Q4: How do weak references break circular reference cycles?

Answer: A weak reference (weakref.ref(obj)) points to an object without incrementing its ob_refcnt. The object can be garbage-collected even if weak references to it exist - when the last strong reference is removed, the object is deallocated and all weak references to it become None. In a parent-child tree, if parent → children are strong references (parent owns children) and child → parent is a weak reference (child merely observes parent), then the reference graph has no strong cycle. Deleting the root parent allows the entire subtree to be collected via reference counting alone, without needing the cyclic GC. weakref.WeakValueDictionary is used to build caches where entries are automatically removed when no other strong reference exists.

Q5: What causes a memory leak in Python, and how would you diagnose one?

Answer: Python memory leaks arise from: (1) Unbounded caches - dicts that grow without eviction (use functools.lru_cache or weakref.WeakValueDictionary). (2) Circular references with finalizers - in older Python (< 3.4), objects with __del__ in a cycle were uncollectable. (3) Closures holding large objects - a closure captures all free variables, including large objects that the inner function only partly uses. (4) Event listeners / callbacks - registering a callback in a global event system keeps the object alive indefinitely. Diagnosis tools: gc.get_objects() to count live objects by type, gc.get_referrers(obj) to find what's keeping an object alive, sys.getsizeof() for size measurement, and third-party libraries like objgraph for visual reference graphs.

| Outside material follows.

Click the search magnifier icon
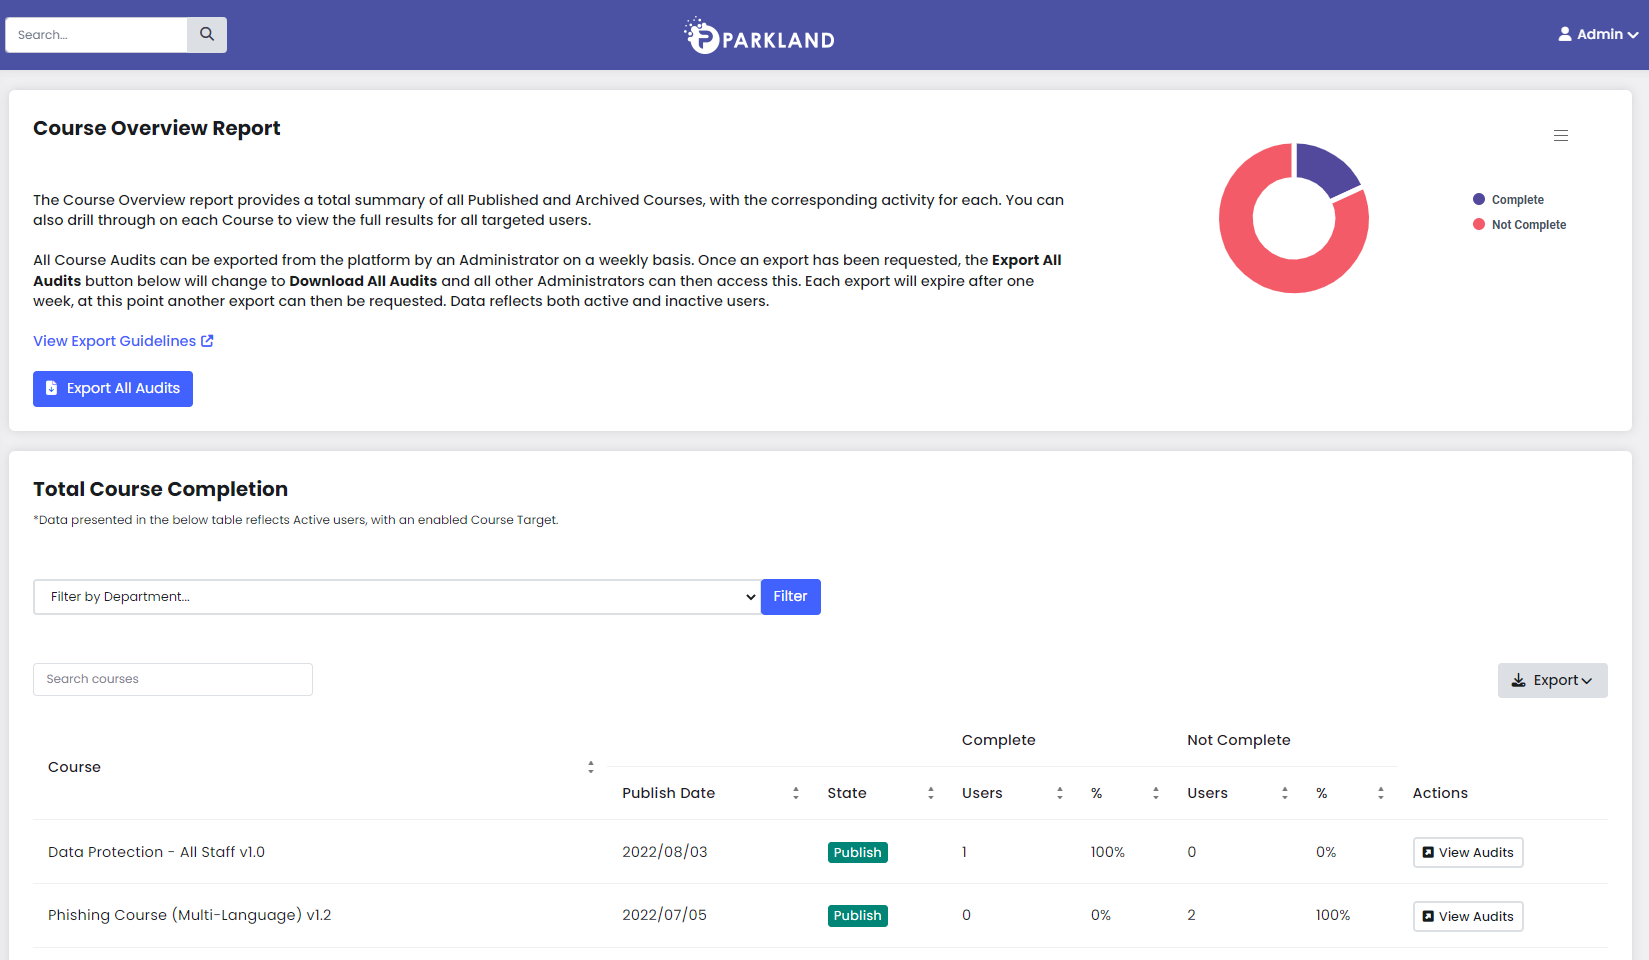Viewport: 1649px width, 960px height. point(206,34)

Q6: Why does `sys.getrefcount(x)` always return at least 2 for a live object?

Answer: sys.getrefcount(x) evaluates its argument before calling the function. The evaluation of x passes a reference to the list into the function call, creating a temporary reference for the duration of the call. This is standard Python calling convention: when you write func(x), CPython increments ob_refcnt for the argument before entering the function body, and decrements it after the function returns. So the reference count inside sys.getrefcount is always at least 1 (the permanent binding x) + 1 (the temporary argument reference) = 2. The rule: "subtract 1 from sys.getrefcount() to get the actual reference count."

Practice Challenges

Beginner - Trace the Reference Count

Trace the reference count of the list [1, 2, 3] through each line:

import sys

a = [1, 2, 3]          # Line 1
b = a                  # Line 2
c = [a, a]             # Line 3
del b                  # Line 4
c.pop()                # Line 5
del a                  # Line 6
# How many references does [1, 2, 3] have after line 6?

Solution

Line 1: a = [1,2,3]     → refcount = 1  (just 'a')
Line 2: b = a            → refcount = 2  (a + b)
Line 3: c = [a, a]       → refcount = 4  (a + b + c[0] + c[1])
Line 4: del b            → refcount = 3  (a + c[0] + c[1])
Line 5: c.pop()          → refcount = 2  (a + c[0], one removed from c)
Line 6: del a            → refcount = 1  (only c[0])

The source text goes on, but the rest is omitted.